BEGIN Excerpted passage
Bushrui, whose father studied with Abdu'l-Baha, the son of Baha'u'llah, says it was ``a wondrous time of year.'' The Baha'i observances generally fell close to Ramadan and Easter, so that God's presence seemed palpable to him as a boy.

Not so for Andrew Adelman.

A San Jose city administrator, he grew up in Iran where the approximately 300,000 Baha'is are a persecuted minority. Because Islam insists that there are no prophets after Muhammad, Islamic authorities in Iran have often regarded the Baha'i community's allegiance to Baha'u'llah as a heresy.

Adelman says his great grandfather was killed by a mob in 1902 and that subsequent jailings and appropriations of property have forced other family members to flee. He remembers observing the Baha'i holy days in secrecy as a boy in Tehran.

During Ramadan, when Muslims fasted, he pretended to be Muslim. During the Baha'i fast, he became adept at finding reasons to leave the school cafeteria. There was one year when the family made a pilgrimage to the Baha'i shrine in the city of Shiriz, and upon returning to Tehran, he says, ``We told no one. That would have jeopardized our well-being in the neighborhood.''

Adelman moved to Berkeley in 1975 to study engineering at the University of California. His first Naw Ruz in the U.S. was a bust, coinciding with final exams.
END Excerpted passage
## The task
Retype the excerpt on Baha'i observances from "A San Jose city" up to and including "as a heresy.". The rows have no connection to the excerpt on Baha'i observances.
BEGIN Data records
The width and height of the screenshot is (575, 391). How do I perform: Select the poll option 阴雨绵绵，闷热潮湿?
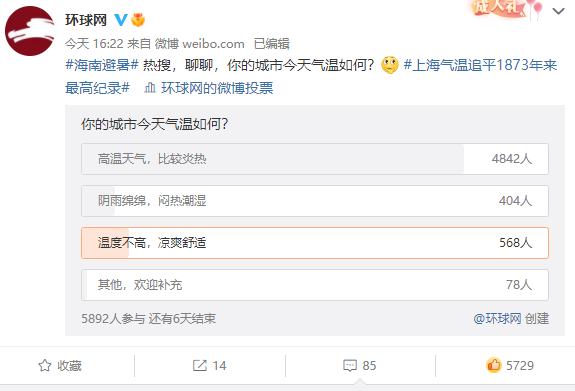(x=315, y=201)
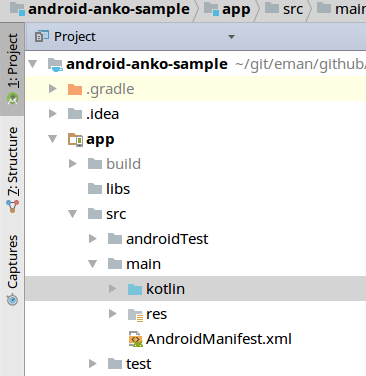Click the src breadcrumb in navigation bar

click(284, 9)
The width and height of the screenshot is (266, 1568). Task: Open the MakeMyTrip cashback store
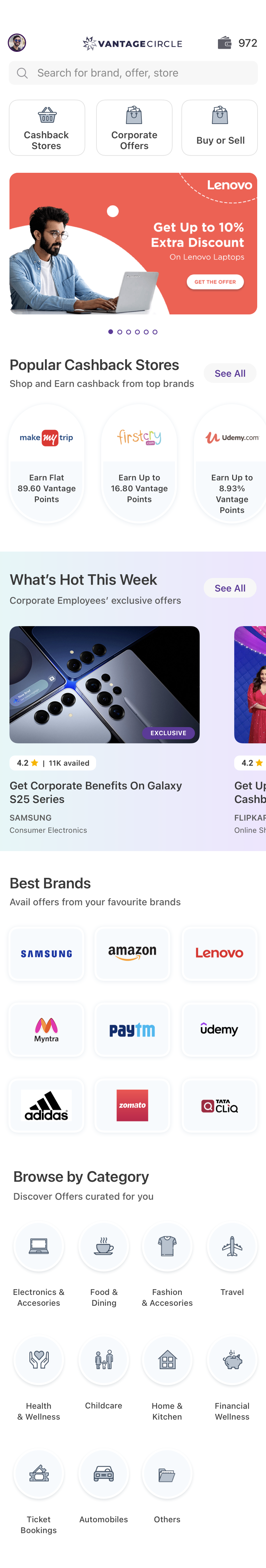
END Data records
## Full response
A San Jose city administrator, he grew up in Iran where the approximately 300,000 Baha'is are a persecuted minority. Because Islam insists that there are no prophets after Muhammad, Islamic authorities in Iran have often regarded the Baha'i community's allegiance to Baha'u'llah as a heresy.